Damals gab es noch keine Schuldenbereinigungsverfahren nach 7 Jahren, es gab noch kein P-Konto (Pfändungsschutzkonto), und weil mir die Bank mein Girokonto kündigte, mir keine andere Bank eins eröffnen wollte, stand ich plötzlich ohne Girokonto dar. Doch ich ließ mich nicht beirren. Ohne zu wissen, wie, war ich davon überzeugt, dass ich einen Weg finden würde.

Recht teure Anzeigen in den örtlichen Zeitungen, in Stadtplänen, auf Einkaufswagen, in sonstigen Veröffentlichungen zu schalten etc., all das stellte sich als weitestgehend nutzlose Geldverbrennungsmechanismen heraus.

Meine Suche führte mich immer wieder in die örtliche Buchhandlung. Dort zu Büchern mit sinngemäßen Titeln wie: "Die besten Guerilla-Taktiken für die Kundenakquise (fast) ohne Geld".

Auch wenn diese Bücher nicht teuer waren, so wollte das Geld dafür natürlich sehr wohl irgendwie aufgebracht werden. Der Kühlschrank für meine drei kleinen Kinder nebst Frau wollte gefüllt werden.

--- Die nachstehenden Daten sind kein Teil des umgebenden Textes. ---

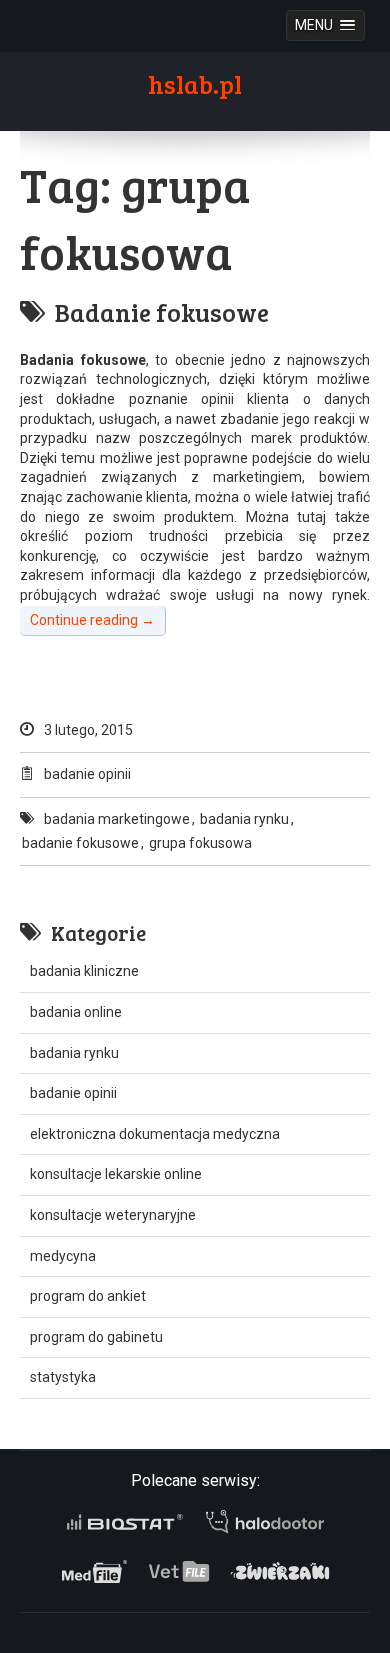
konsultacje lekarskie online (116, 1174)
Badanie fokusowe (162, 312)
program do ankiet (88, 1296)
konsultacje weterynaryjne (113, 1215)
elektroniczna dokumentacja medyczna (155, 1134)
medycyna (63, 1256)
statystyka (63, 1377)
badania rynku (244, 819)
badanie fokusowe (80, 843)
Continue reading (92, 620)
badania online (76, 1012)
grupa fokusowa (200, 843)
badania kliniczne (84, 971)
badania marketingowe (117, 819)
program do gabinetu (96, 1337)
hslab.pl (195, 84)
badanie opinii (87, 774)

Die sonstigen Lebenshaltungskosten wollten irgendwie bestritten werden.

Tiefer sinken geht nicht…

Am tiefsten (finanziellen) Tief meines Lebens, als die Wohnungskündigung aufgrund des Mietrückstands im Raum stand, war für mich klar, dass ich den Gang zum damaligen Sozialamt nun nicht noch länger würde aufschieben können.

Mein inneres Bild war, dass dort eine lange Schlange mit vielen Ausländern, Asozialen und schreienden Kindern stehen würde. Um das zu vermeiden wählte ich folgende Strategie: Ich nahm meinen ganzen Mut zusammen, rief dort an, schützte viel Arbeit und zwingende Geschäftstermine vor, sodass ich tatsächlich einen Termin morgens vor den offiziellen Öffnungszeiten bekam.

Ich zog meinen schönsten Anzug nebst Krawatte an, machte mich auf den Weg, bereit dazu, innerlich zu sterben bzw. einen Teil meines Egos sterben zu lassen. Eine fürchterliche Angst begleitete mich.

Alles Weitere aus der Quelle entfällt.